13. Are there specific policies and requirements for labelling biosimilar medicines in the event of second medical use patents? Is this any different from the requirements for the original Biologic drug?
In general, the information on the drug package serves to ensure that a drug is recognized as such as unmistakably as possible. Every medicine package must, therefore, be provided with prescribed information. This includes the brand name of the drug and its active ingredient as well as some important information on safety and proper storage. Each package also contains a patient information leaflet in the three (out of four) national languages. It provides information on the purpose, correct use and symptoms of any undesirable effects of the drug.
Moreover, the product information for a biosimilar is not an exact copy of that for the original biologics drug. However, all appropriate sections of the product information text for the biosimilar must be identical to the corresponding sections of the product information for the original biologics drug. Since a biosimilar does not need to have all the indications of the original biologics drug, the information for healthcare professionals may differ in the “Indications / usage” section, for example.
14. Have there been any significant legal/judicial developments in relation to biosimilars in your country? (Including but not limited to IP, procurement, competition, misleading information campaign, access to reference comparator product)
Switzerland ratified its first legislations concerning biosimilars in 2008. Since then a few new regulations have been ratified. However, there are no significant legal/judicial developments in relation to biosimilars from the past year.
15. Are there proposals for reform or significant change to the legal, regulatory, procurement of biosimilars? If yes, when are they likely to come into force?
Under the current Swiss Patent Act (PatA), a Supplementary Protection Certificate (SPC) grants the same rights as the corresponding basic patent and is subject to the same restrictions. A SPC, thus, protects all types of commercial use of the protected medicinal product, including manufacturing, storage, offering, market placement, import, export and transit. However, these do not include the manufacture of generics or biosimilars for export purposes or the stockpiling of generics or biosimilars for market entry in Switzerland immediately after expiry of the SPC. In other words: Under applicable law, no SPC manufacturing waiver is available to Swiss generic/biosimilars manufacturers.

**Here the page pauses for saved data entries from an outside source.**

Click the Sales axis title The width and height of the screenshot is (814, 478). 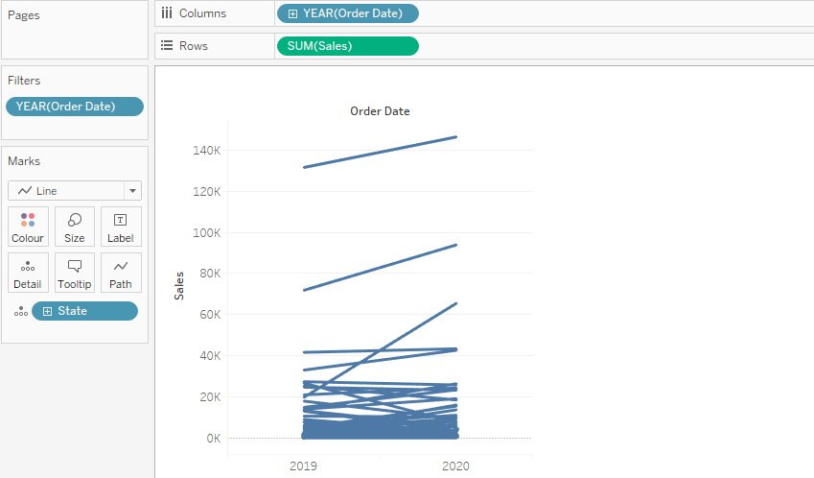click(179, 285)
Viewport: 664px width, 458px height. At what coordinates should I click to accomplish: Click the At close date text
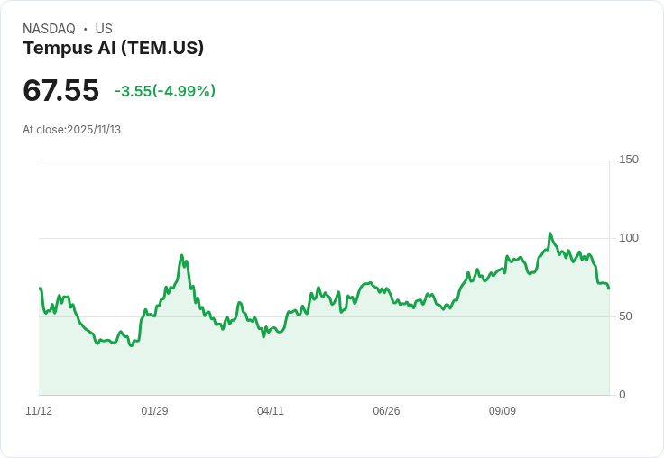click(x=71, y=130)
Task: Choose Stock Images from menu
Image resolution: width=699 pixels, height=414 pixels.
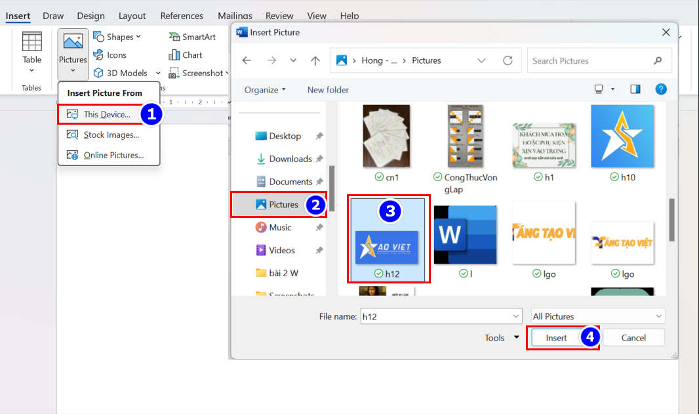Action: pos(111,135)
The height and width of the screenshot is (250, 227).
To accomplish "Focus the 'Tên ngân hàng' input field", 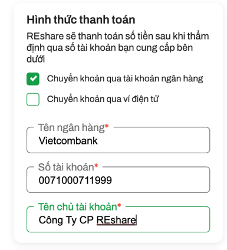I will (118, 140).
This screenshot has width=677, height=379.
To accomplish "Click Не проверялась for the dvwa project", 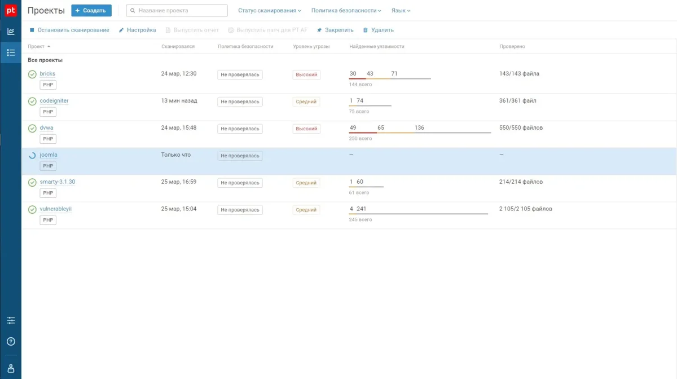I will (241, 128).
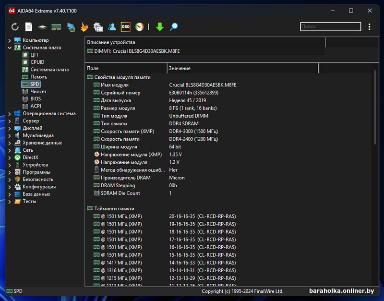Viewport: 384px width, 301px height.
Task: Click the magnifier search icon in toolbar
Action: pyautogui.click(x=174, y=27)
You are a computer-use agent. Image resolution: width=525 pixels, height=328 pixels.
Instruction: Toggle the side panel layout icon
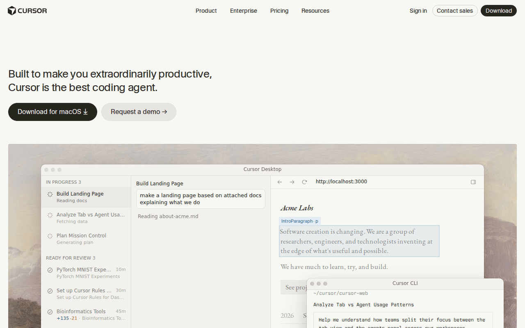[x=473, y=182]
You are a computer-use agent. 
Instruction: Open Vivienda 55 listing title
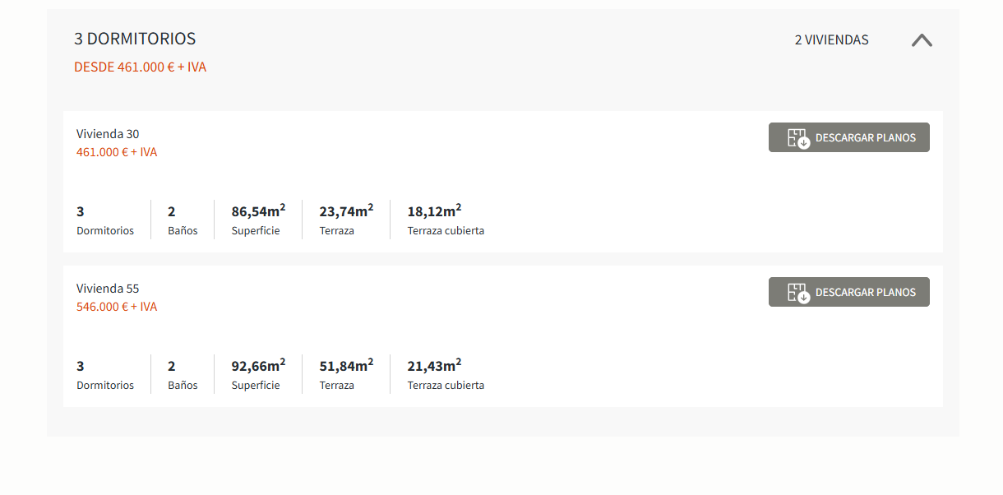pyautogui.click(x=108, y=289)
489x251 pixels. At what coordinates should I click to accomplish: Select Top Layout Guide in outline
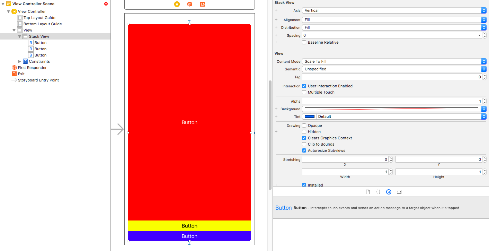pyautogui.click(x=39, y=18)
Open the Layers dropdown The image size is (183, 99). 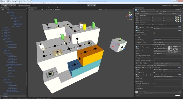pyautogui.click(x=167, y=5)
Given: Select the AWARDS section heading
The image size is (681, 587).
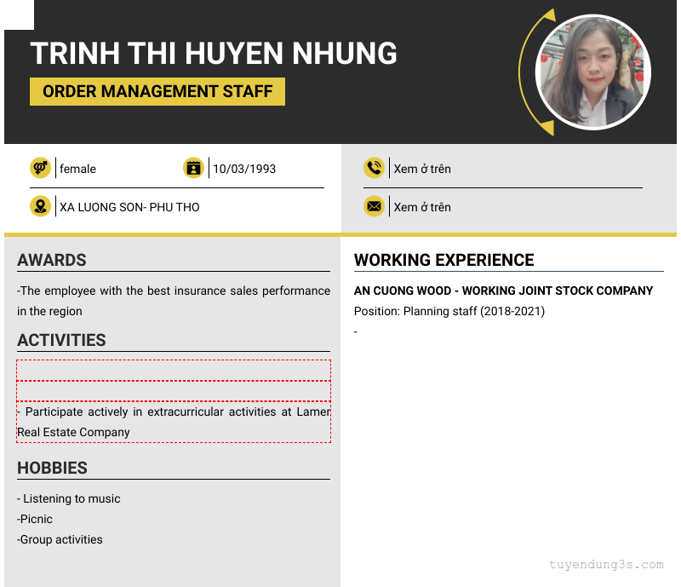Looking at the screenshot, I should [x=52, y=260].
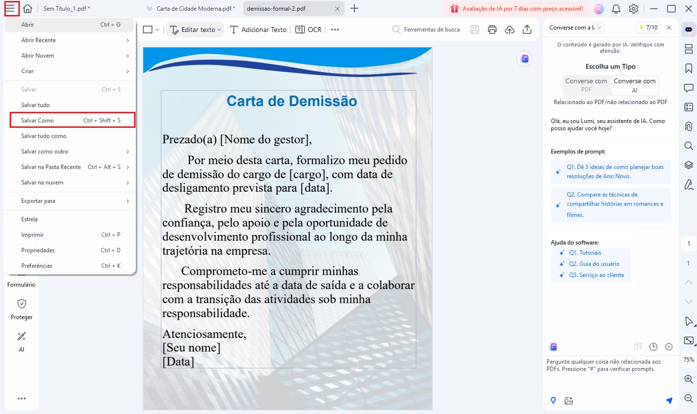Open the attachments panel paperclip icon
This screenshot has width=697, height=414.
pyautogui.click(x=688, y=126)
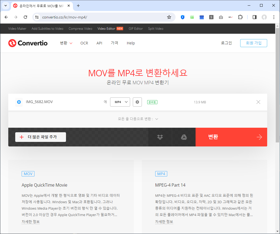Click the 회원 가입 button
This screenshot has width=280, height=234.
click(x=253, y=43)
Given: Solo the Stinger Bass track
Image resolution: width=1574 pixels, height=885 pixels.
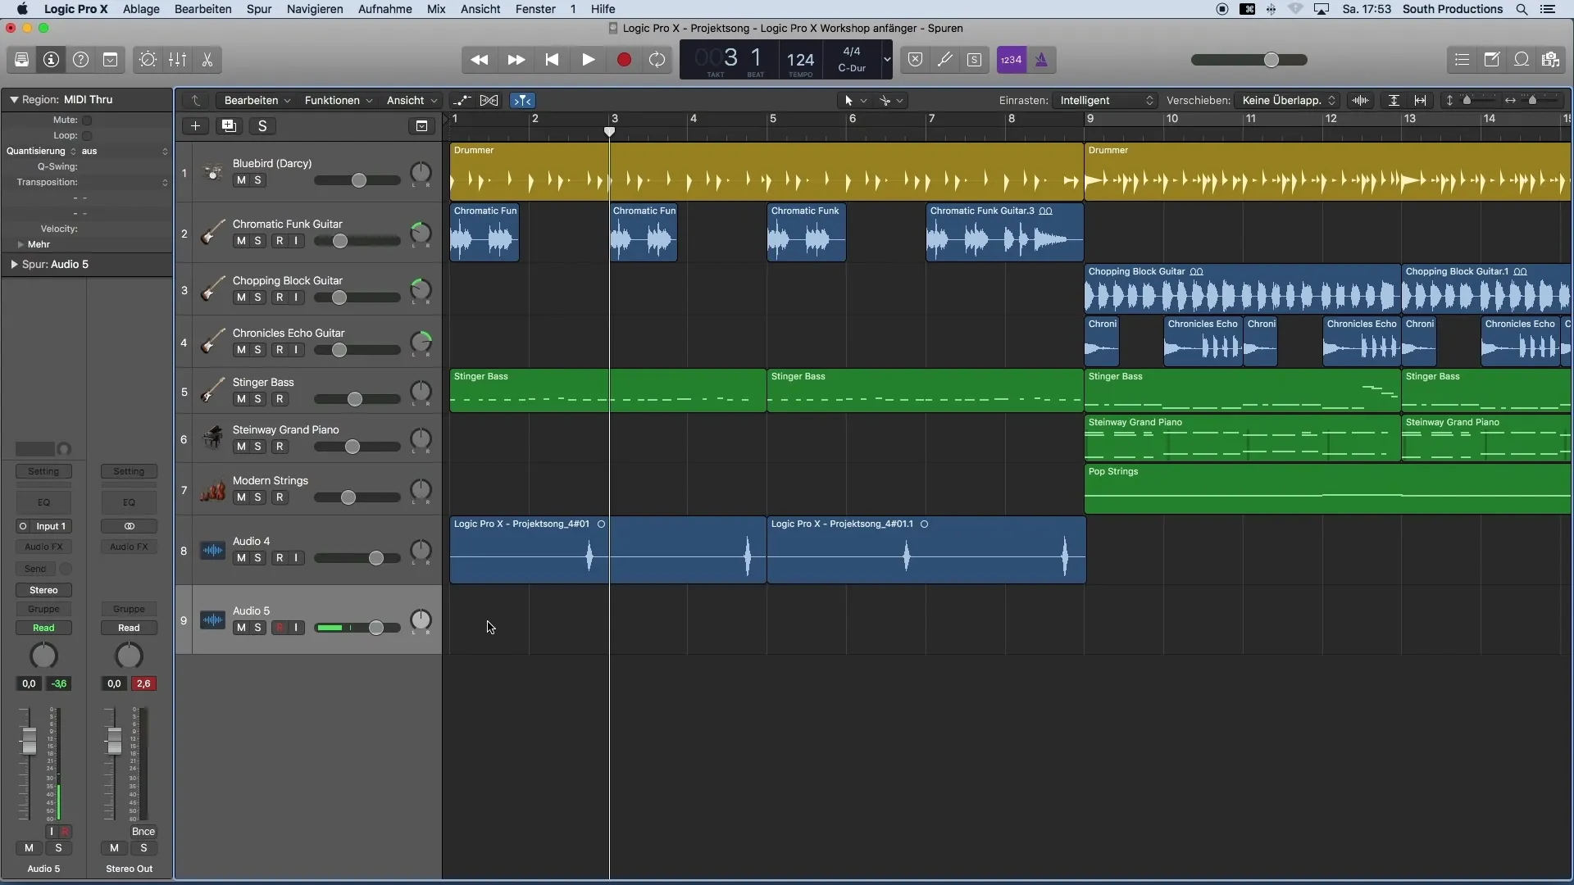Looking at the screenshot, I should pos(257,397).
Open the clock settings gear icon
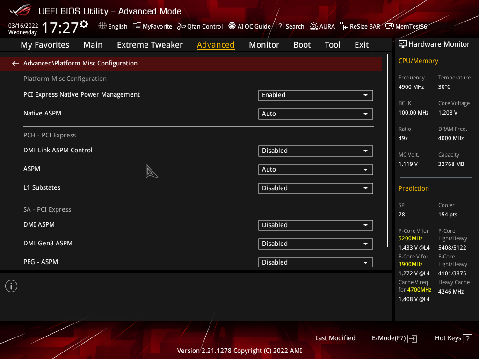 tap(84, 24)
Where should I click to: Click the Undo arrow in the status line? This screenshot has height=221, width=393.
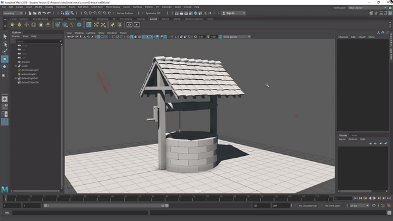pos(44,13)
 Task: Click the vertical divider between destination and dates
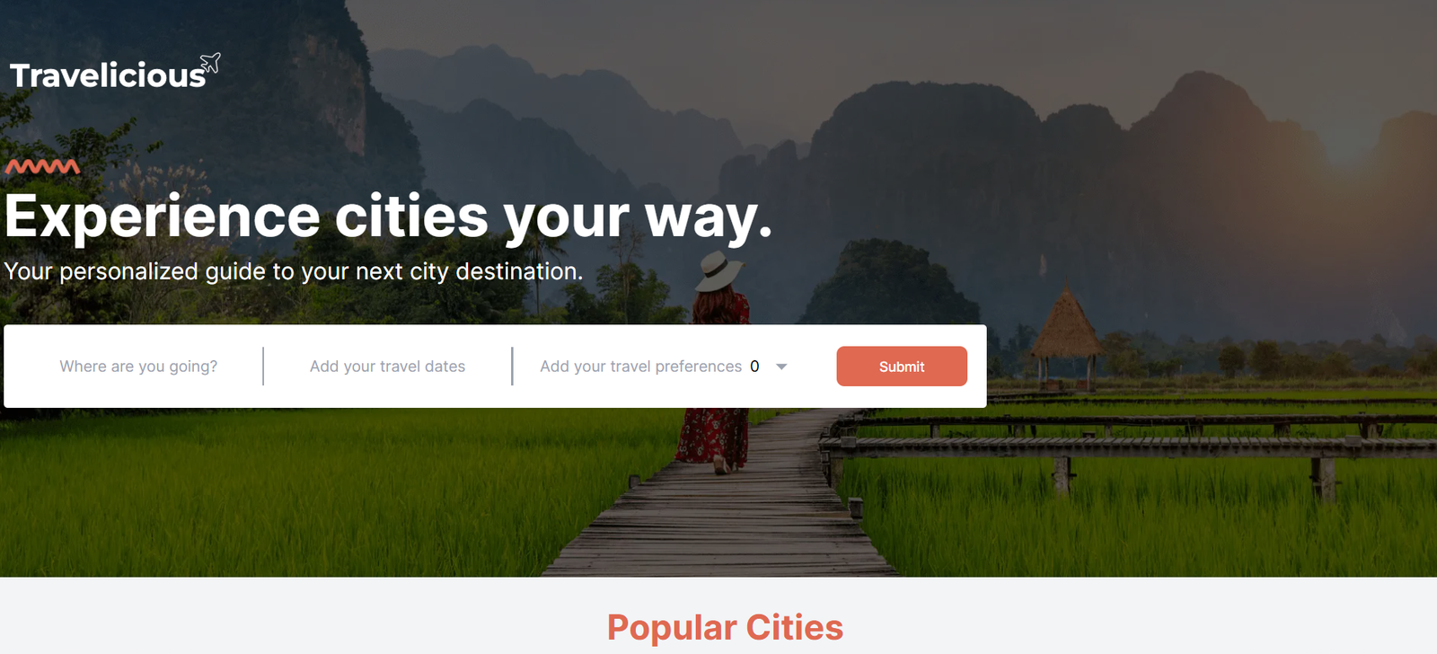tap(263, 367)
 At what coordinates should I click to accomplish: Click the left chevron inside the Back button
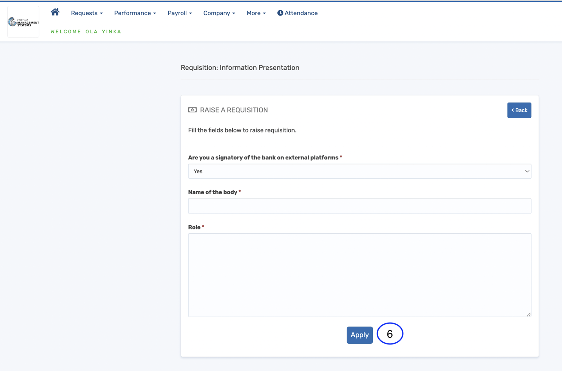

Initiated by the parliamentary request «SPC-Waiver: Switzerland also needs a solution to maintain the competitiveness of the generics industry» of 12 June, the Federal Council expressed its opinion for the first time on 17 July 2019 on the introduction of an SPC Manufacturing Waiver in Switzerland. The Federal Council announced that it would analyse the advantages and disadvantages of introducing a manufacturing waiver for Switzerland and then decide on the next steps. As the competent authority, the Federal Department of Justice and Police and in particular the Swiss Federal Institute of Intellectual Property are responsible for this matter.
In principle, the Federal Council will endeavour to bring the Swiss regulations on SPC into line with European law. In view of the vastly controversial discussions in the EU that preceded the introduction of the SPC Manufacturing Waiver, the Federal Council may be inclined to wait for the first experiences with the SPC Manufacturing Waiver in the EU and, based thereon, to decide on its possible implementation. The parliamentary procedure for the legislative amendment required to introduce the SPC Manufacturing Waiver will also take some time.